The next year of your life will set the tone. Get the required hours and get out. Get a job and get a firm to pay for your CPA exam and license. The masters won’t do anything but hurt your bank account!

  • Dee

    I totally agree

  • Nathan

    Best advice ever. “next year sets the tone for the rest of your life.” I’m throwing as much cash as possible at my loan. I’m not going to be the guy who has a net worth of zero or less than zero forever.

    • TheBeanCountercom

      Good for you Nathan! Keep me posted on your progress, I want to know when it’s paid off!

  • Alex

    From talking with a lot of management at public / private accounting firms, in order to move up in within the company, you would not only need your CPA but a graduate level degree.
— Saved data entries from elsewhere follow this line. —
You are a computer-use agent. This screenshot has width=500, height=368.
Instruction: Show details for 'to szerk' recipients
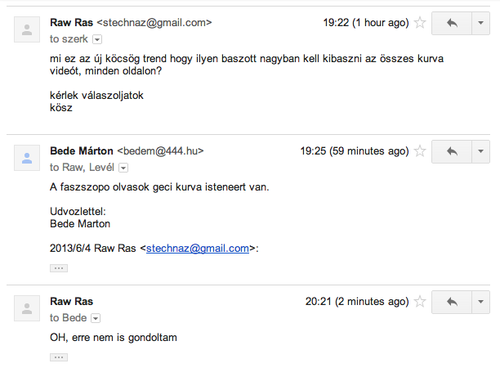pos(97,39)
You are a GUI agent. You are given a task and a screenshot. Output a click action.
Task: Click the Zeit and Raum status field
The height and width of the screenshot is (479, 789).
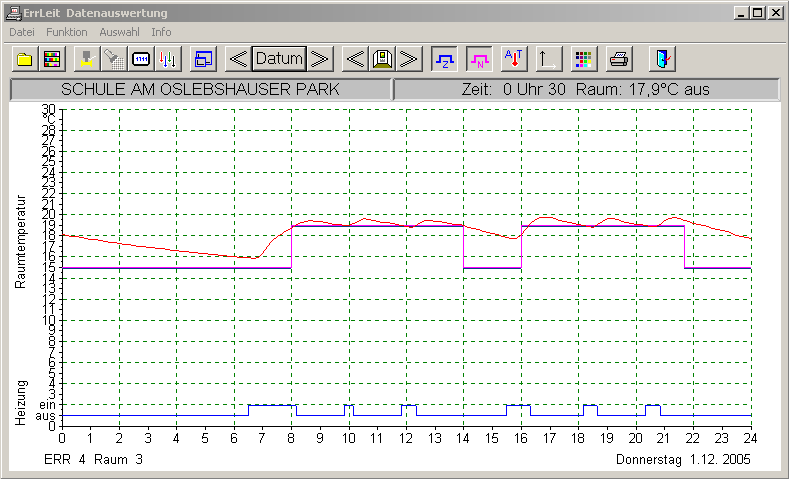(x=586, y=89)
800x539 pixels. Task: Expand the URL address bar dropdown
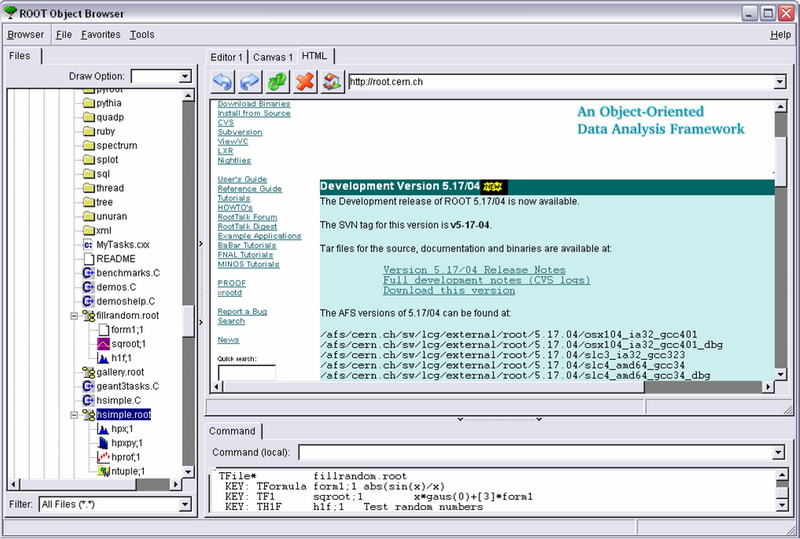tap(779, 82)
Thoughts on this? Agree / Disagree?

    • TheBeanCountercom

      Alex – great question! In public accounting firms, that is rarely the case. You may on occasion have a firm that wants the managing partner of the office or region to have an MBA, but it’s not required. Take Bob Moritz for example (PwC CEO), he only has a Bachelors.
      In private, it varies widely by company. There are *some* companies that will require it but if they do, they will almost always pay for it as well. You can take Saturday or night classes. Heck nowadays I’m sure there are even remote MBAs you can take online. Either way, at this early stage of life its important to stay out of debt. Once you have some savings or get the company to pay, get the MBA.

  • Alex

    Thank you for your response yesterday, one other quick question. I understand that you really push for students to stay debt free at an early age and we all know that grad school is expensive. What if you decide to become a graduate assistant (GA) full time and get your grad school completely paid for on top of a monthly check to pay for your monthly expenses. I’m sure a lot of people are in the same boat as me but I need about 30 more credit hours to complete my 150 and if I did grad school it would push me over the edge and I would be completely debt free even with a masters degree in accounting. Thoughts on just getting the 150 from general classes or becoming a GA and getting my grad school paid for? Thanks a lot!

    • TheBeanCountercom

      Thanks for the comment Alex! If you can do a graduate assistant position and the degree is important to you, go for it! I’ve got no problem with that at all. If you need an additional 30 hours and the masters is only a few more hours (and free), I would definitely do that.

  • Nathan Sims

    Feeling abysmal after reading this advice piece. I graduated with 32k of debt, MSA & BBA combined. I do feel like the CPA license trumps graduate degree. I guess I should have considered getting the credit hours alone. Hindsight.

    • TheBeanCountercom

      I did the same thing. But I plan to be out of my $55k in debt any day now (3 years after starting payments!) With your starting salary, you should be able to knock out $32K in no time!

  • Joshua

    Do you know which universities allow you to take grad level classes while not seeking a degree? Most I have looked at require you to be degree seeking. I need roughly 20 hours for my education requirement.